Assessment of psychosocial well-being, psychological distress, and financial burden in patients with chronic and recurrent dermatophytosis.

Abstract

Chronic dermatophytosis, a persistent fungal infection lasting over six months, is a significant public health concern. The study examines the psychosocial well-being, psychological distress, and financial burden experienced by patients with chronic and recurrent dermatophytosis. A hospital-based cross-sectional design was employed, enrolling 316 patients from a tertiary care dermatology outpatient department in South India over six months. Participants completed questionnaires of quality of life (Dermatology Life Quality Index, DLQI), financial burden (Financial Burden and Worry questionnaire, FBW), and psychological distress (Hospital Anxiety and Depression Scale, HADS). Findings revealed a substantial impact on the quality of life, with 71.6% of participants reporting a very large effect as per DLQI scores. Factors such as itching, embarrassment, and daily routine disturbances were significantly associated with higher DLQI scores. Financial challenges were prominent, with 56.6% of participants delaying treatment due to financial constraints and 30.7% reducing overall expenses.
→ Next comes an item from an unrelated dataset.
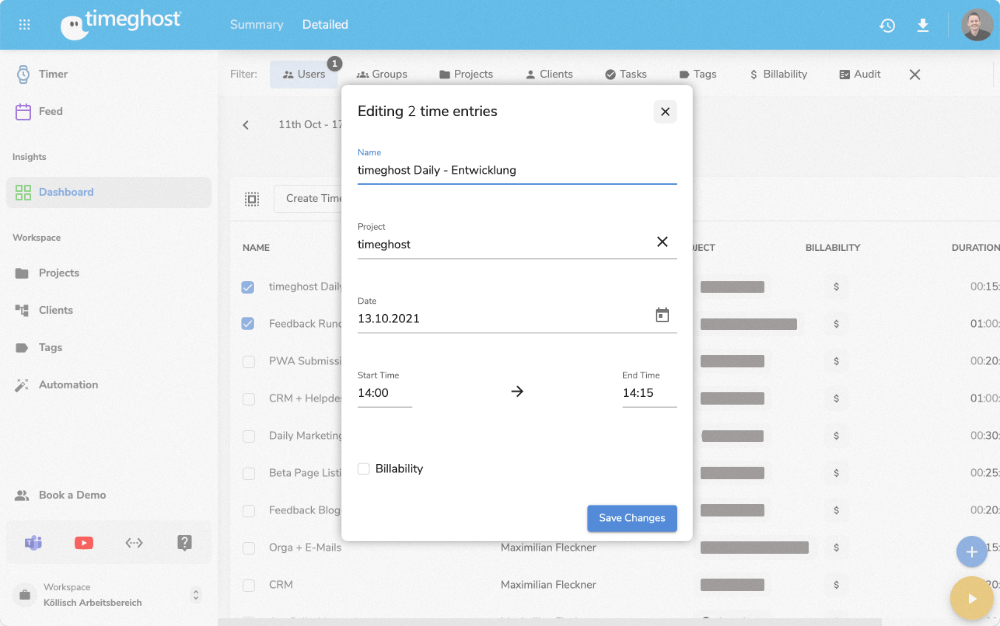Click the Start Time input field

tap(384, 394)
The economic burden was further evident as 26.2% used savings, 12.9% borrowed money, and 16.1% reduced essential healthcare spending for other family members. Psychological distress was significant, with 31.6% and 29.7% of participants showing abnormal anxiety and depression scores, respectively, on HADS. A strong positive correlation was observed between DLQI scores, anxiety, and depression, highlighting the interdependence between disease severity and mental health. This study underscores the need for a holistic approach to managing chronic dermatophytosis, addressing not only medical but also psychosocial and financial aspects. Integrating affordable treatment options, public health awareness campaigns, and psychological counselling can significantly alleviate the burden on affected individuals. These findings provide critical insights for clinicians and policymakers to design comprehensive care strategies aimed at improving patient outcomes and quality of life.